Posole Verde

Yield: 6-8 Servings

Chef: Chef Brian Streeter

Posole Verde


  • 1 whole chicken, cut into 8 pieces
  • ½ white onion, peeled and cut into 3 thick wedges
  • 2 cloves garlic, peeled
  • 1 bay leaf
  • 1 T. kosher salt
  • 2 lbs. tomatillos, husks removed
  • ½ onion sliced into 3 thick wedges
  • 3 garlic cloves
  • 1 tsp. Mexican oregano, toasted in a dry skillet
  • 1 jalapeño
  • 1 c. cilantro leaves, packed
  • 2 (25 oz.) hominy
  • 8 arbol chilies
  • ¼ c. vegetable oil
  • kosher salt
  • 2 c. cabbage shredded
  • 1 Tbsp. salt
  • 12 arbol chiles
  • 6-8 radishes, sliced thin
  • 1 c. white onion, minced fine
  • 2 avocados, diced
  • 2 limes, cut in wedges


Place chicken pieces into a wide bottom pan and cover with 10 cups cold water. Add the onion, garlic cloves, bay leaf and salt. Bring to a simmer, skim any scum that floats to the top and cook slowly for to 30 minutes until chicken is tender. Allow chicken to cool in the broth. Remove chicken from the broth. Strain the broth and reserve. Take the chicken meat off the bones and shred the meat.

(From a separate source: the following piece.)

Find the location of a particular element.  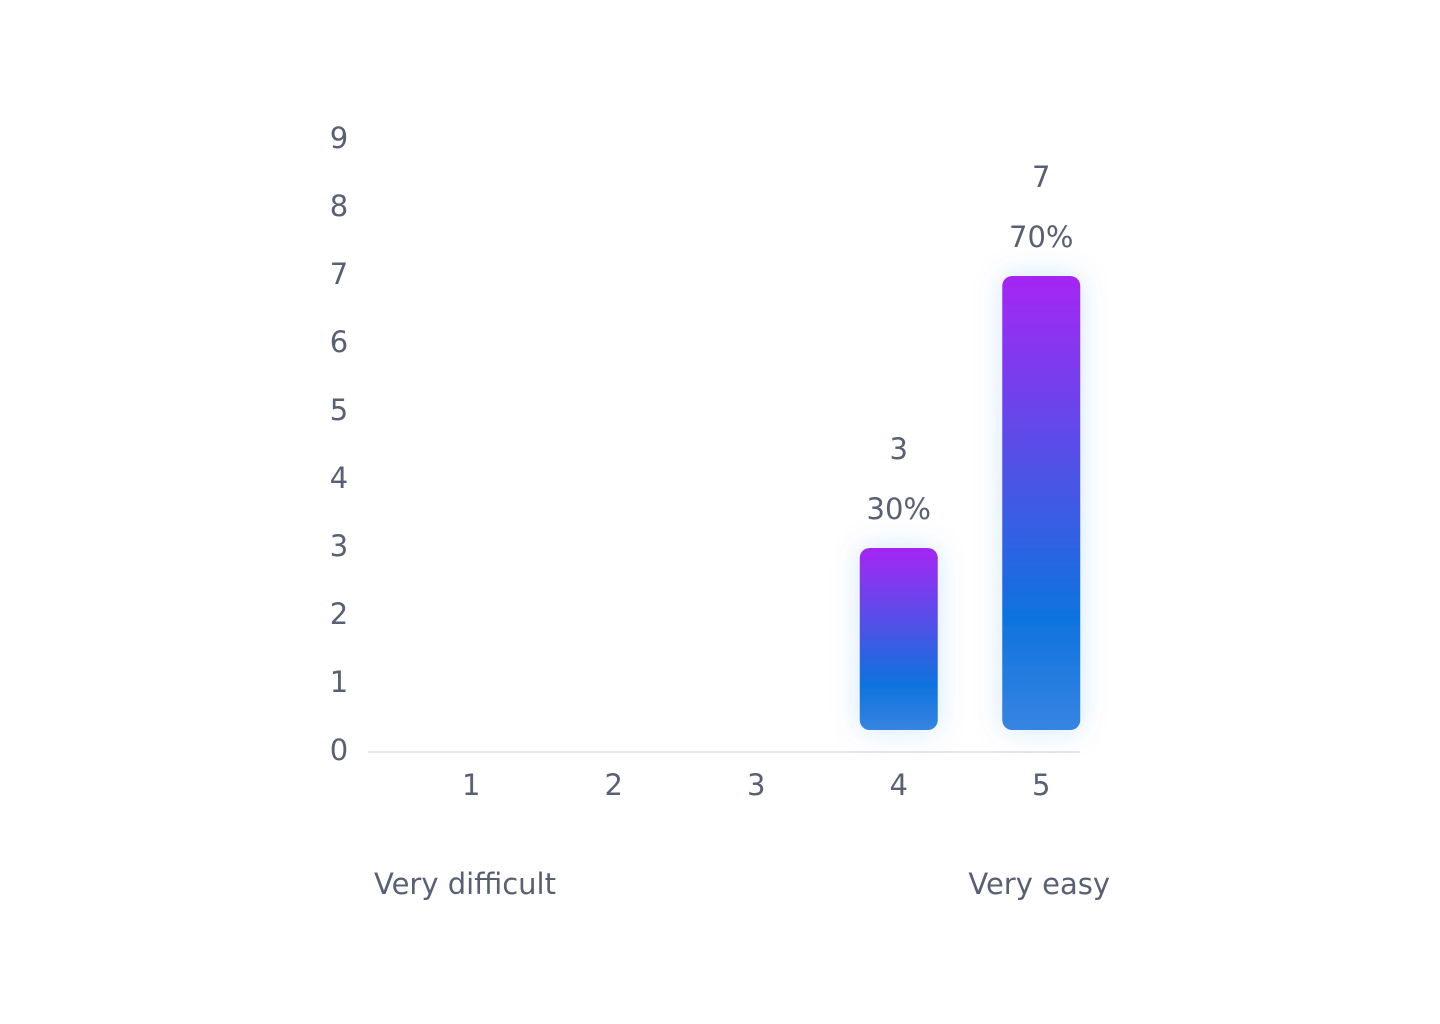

Place a skillet over medium high heat. Add the tomatillos, onion and garlic to the pan and lightly char on all sides. Char the jalapeño over an open flame to blacken the skin. Scrape the skin off and remove the stem. Peel the garlic cloves and transfer the tomatillos, onions, garlic and jalapeño to a blender jar. Add enough of the reserved chicken broth to the jar to puree on high until smooth. Transfer the puree to the saucepan with the reserved chicken broth and bring to a simmer. Drain the hominy and rinse in a colander. Add to the saucepan and simmer for 15 minutes. Add the shredded chicken and continue cooking for another 10 minutes. Taste and adjust seasoning with salt if necessary.

To prepare the garnish for the posole, heat a small skillet over high heat with the vegetable oil and arbol chiles. Toast in the oil until they darken in color. Remove from the oil and set on a plate lined with a paper towel. Season lightly with salt.

To serve, ladle the soup into large soup bowls. Garnish each bowl with some shredded cabbage, minced onion, sliced radish, avocado and a crumbled arbol chile over top. Serve with a lime wedge.

Enjoy with a glass of Cakebread Cellars Sauvignon Blanc.